◆ Instructions for the task ◆
Leaving out all pictures, transcribe exactly the lines between the line with "You are a computer-use" and the last line of the records below, both included.

◆ Extracted information ◆
------------------------------------------------
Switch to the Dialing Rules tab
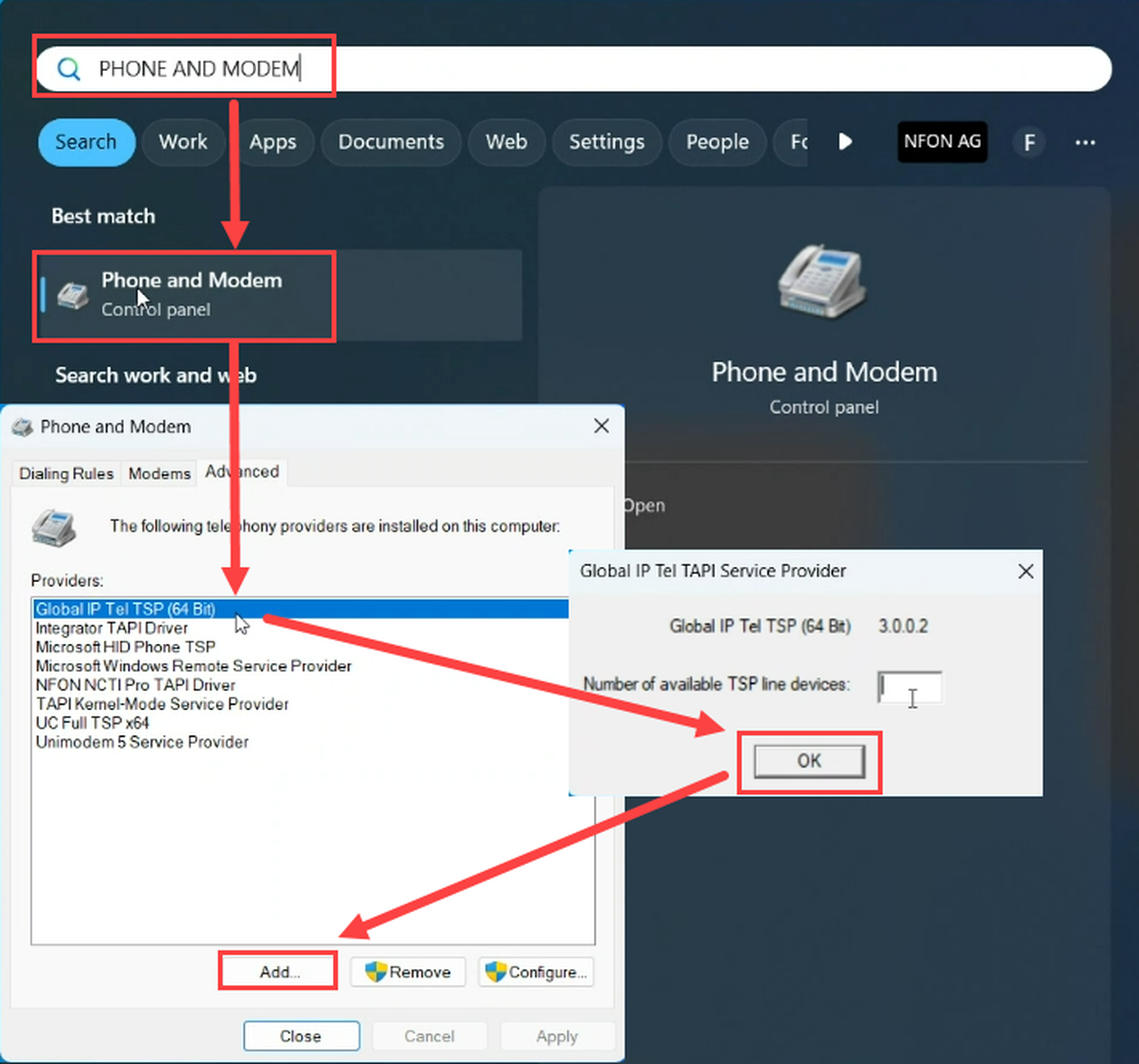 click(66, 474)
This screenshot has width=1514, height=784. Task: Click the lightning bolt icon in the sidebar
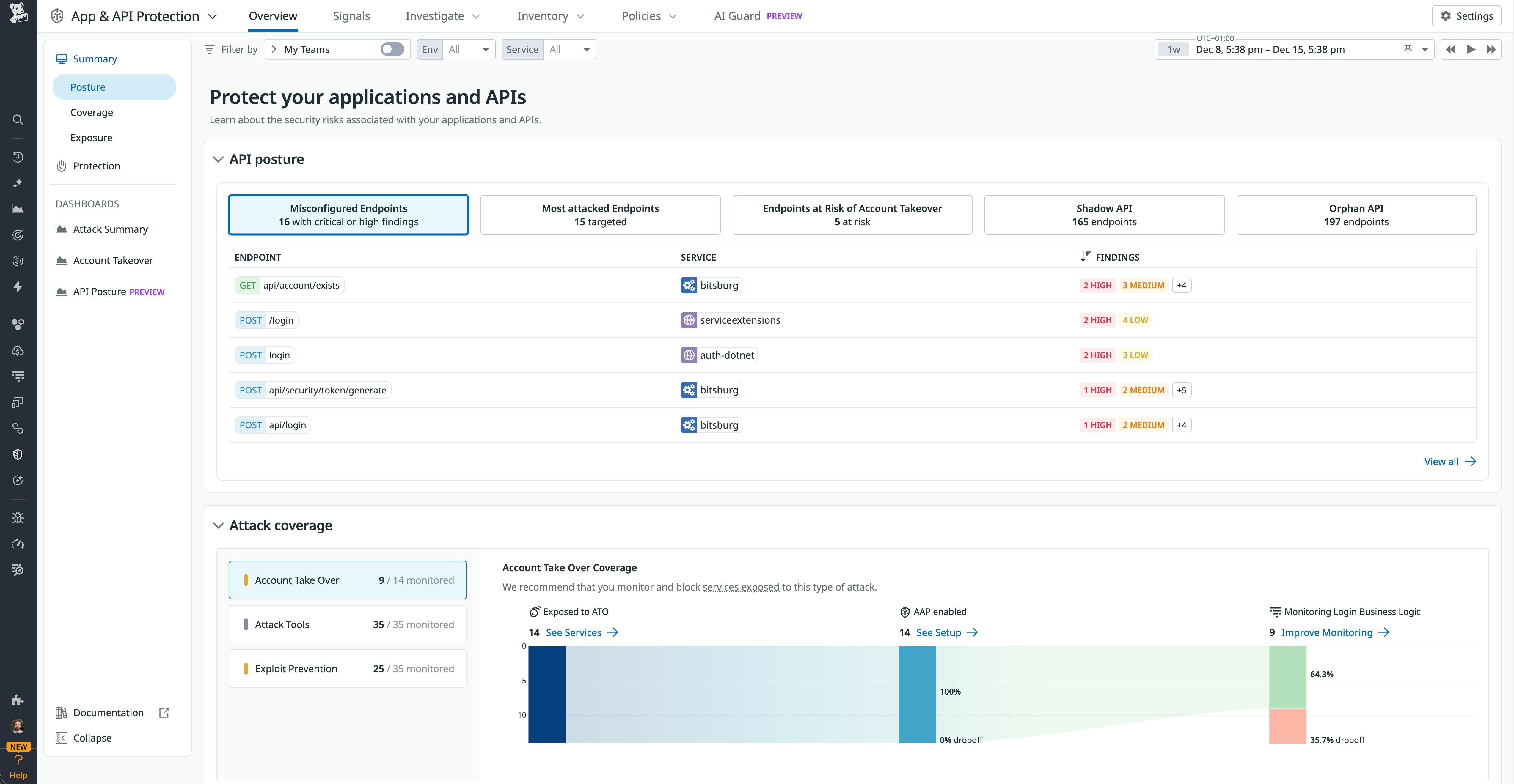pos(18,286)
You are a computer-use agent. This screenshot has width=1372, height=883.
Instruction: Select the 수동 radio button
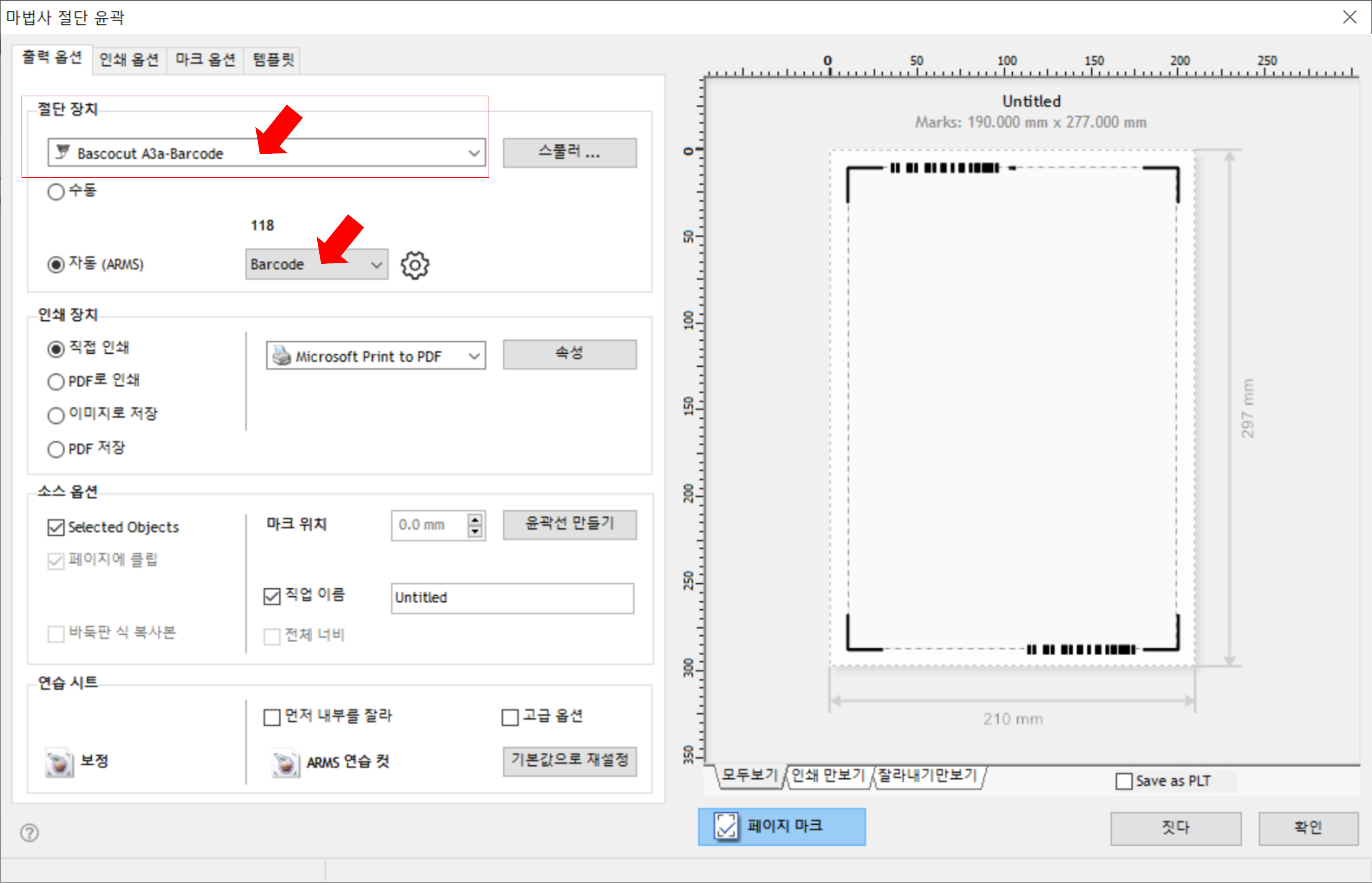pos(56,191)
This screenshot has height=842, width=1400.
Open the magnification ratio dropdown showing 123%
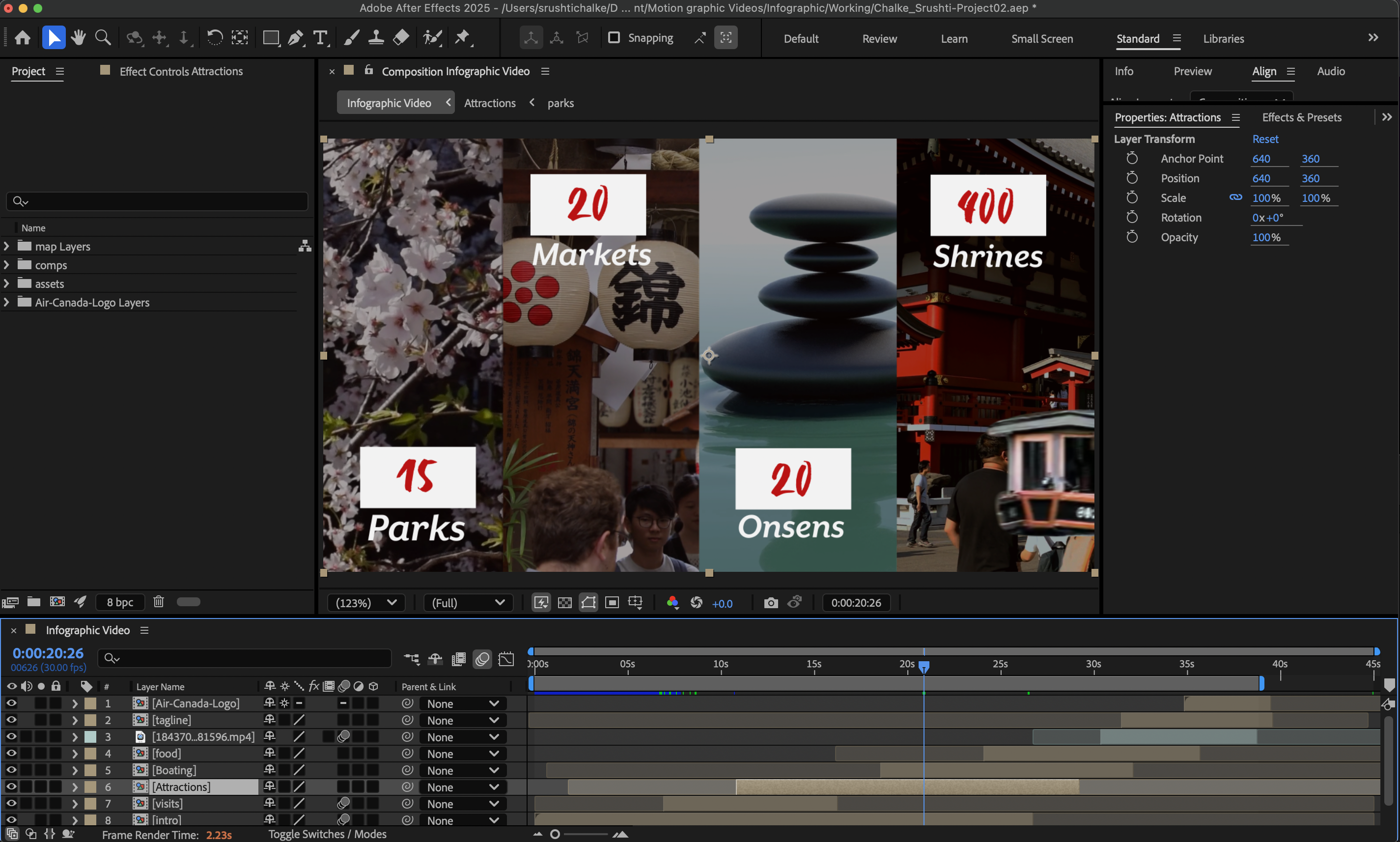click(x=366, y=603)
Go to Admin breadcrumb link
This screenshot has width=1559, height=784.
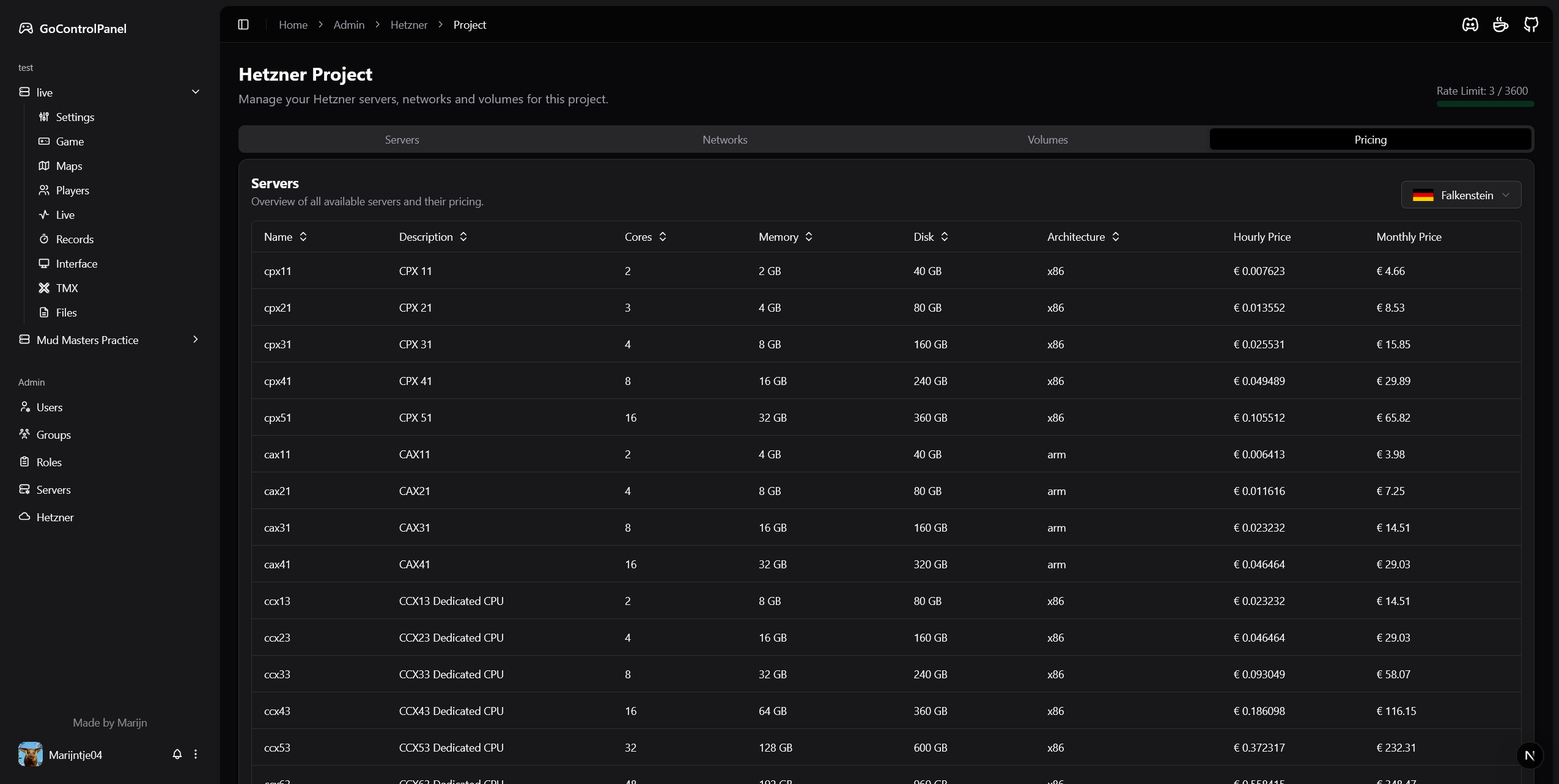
------------------------------------------------
◆ Exercise answer ◆
You are a computer-use agent. This screenshot has width=1372, height=883.
Instruction: Select the 수동 radio button
pos(56,191)
This screenshot has height=842, width=1400.
Open the magnification ratio dropdown showing 123%
click(x=366, y=603)
Go to Admin breadcrumb link
This screenshot has width=1559, height=784.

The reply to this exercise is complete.